A Bitcoin is worth around $ 18,000 today. The road to + $ 100,000 in unit value will be hectic, but we are on the way. It might sound crazy, but 20 years ago, however, 99.9% of the population would have called you crazy if you had predicted that assurance.com could someday be worth $ 35 million. Or that PrivateJet.com could be worth $ 20 million. Well, it is today. Why? Due to the scarcity of these nominal assets. It’s the same for Bitcoin. The finite number (21million) plus the increasing demand will only further increase the unit price.
(IV) People slowly realize …
That, since Bitcoin’s value is not tied to other assets (gold, dollars, real estate), it is not correlated with people and infrastructure that sometimes don’t really know what they are doing. You can also think of it this way: $ 1,000 of your wealth stored in Bitcoin is $ 1,000 of wealth protected from censorship, foreclosure and other confiscation. It is a strong store of value against autocratic regimes, and against the banking infrastructure as we know it, because it is corrosive to the world. It is not normal that central banks can print currencies endlessly when they need it. It is not normal that countries like Zimbabwe have a currency so depreciated that they have to print and use 100 trillion bills…

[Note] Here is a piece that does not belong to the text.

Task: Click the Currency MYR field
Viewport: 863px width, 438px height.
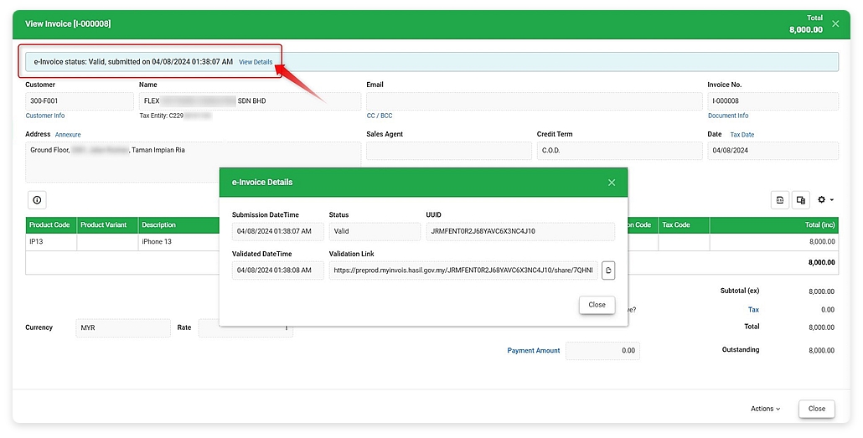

(V) Tulip Mania, Gold Rush… How about service?
Twenty years ago, the dot-com bubble was supposed to be even worse than 17th century tulip mania. And indeed the bubble has burst and the correction has taken place, but today like the vast majority of my friends, I spend at least 50% of my day online, I can get whatever I want by tapping on a button and spend a few thousand dollars a month on the Internet. Why? Because the Internet bubble created products and services that we use today, natively in our lives. In the meantime, I don’t buy or wear gold, and I hardly know the color and smell of a tulip. The Internet is helpful. Blockchain will be useful. The tulip was not.

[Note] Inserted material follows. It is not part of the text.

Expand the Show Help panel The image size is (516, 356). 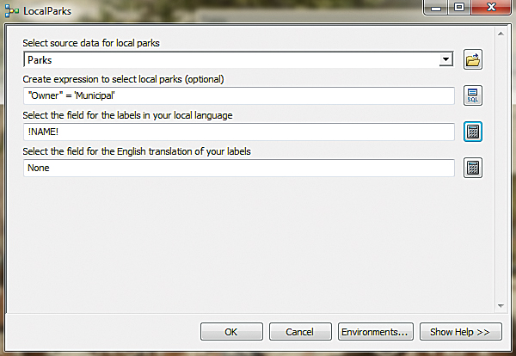pos(460,331)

(VI) Unprecedented ‘accessibility’ to this market is hard to ignore
In 2000, the web bubble was estimated to be worth around $ 1.7 trillion before it burst (in US, accredited investors only). Today, the crypto market is 4x smaller, and anyone can buy it anywhere in the world, as long as you have access to the internet. When you see and listen to 15-year-olds who have Ethereum in their Coinbase account, I tell myself that this “bubble” just keeps growing. Of course, there will be winners and losers, as at least 90% of the companies / tokens that make up the crypto landscape will disappear in the next few years. But what is certain is that the blockchain, by its value and its disruptive quality, will not disappear. In the near future, the first products will be ready to be marketed. Soon no one will be talking about the bubble. It’s just a matter of time.
(VII) Great players are coming.
Some on Wall Street are realizing that a few small crypto hedge funds are making incredible returns. Indeed, when you hear that the best-in-class achieve over 400% to over 600% growth per year, traditional hedge funds are getting a bit dated. As a result, billions of dollars will trickle down from Wall Street into the crypto market over the next few months. The big financial institutions that have rejected Bitcoin for years are slowly starting to take the wave. I bet they will soon, if they haven’t already, invest in it. (Hi Jamie).
Fasten your seat belt, the party has only just begun …
This text is not investment advice. Note that, in addition to being a very volatile market, the crypto space is 90% filled with companies / tokens / coins likely to disappear in the years to come. If you want to invest time and money in this market, do your own research.
Cyril Paglino is the co-founder of Tribe.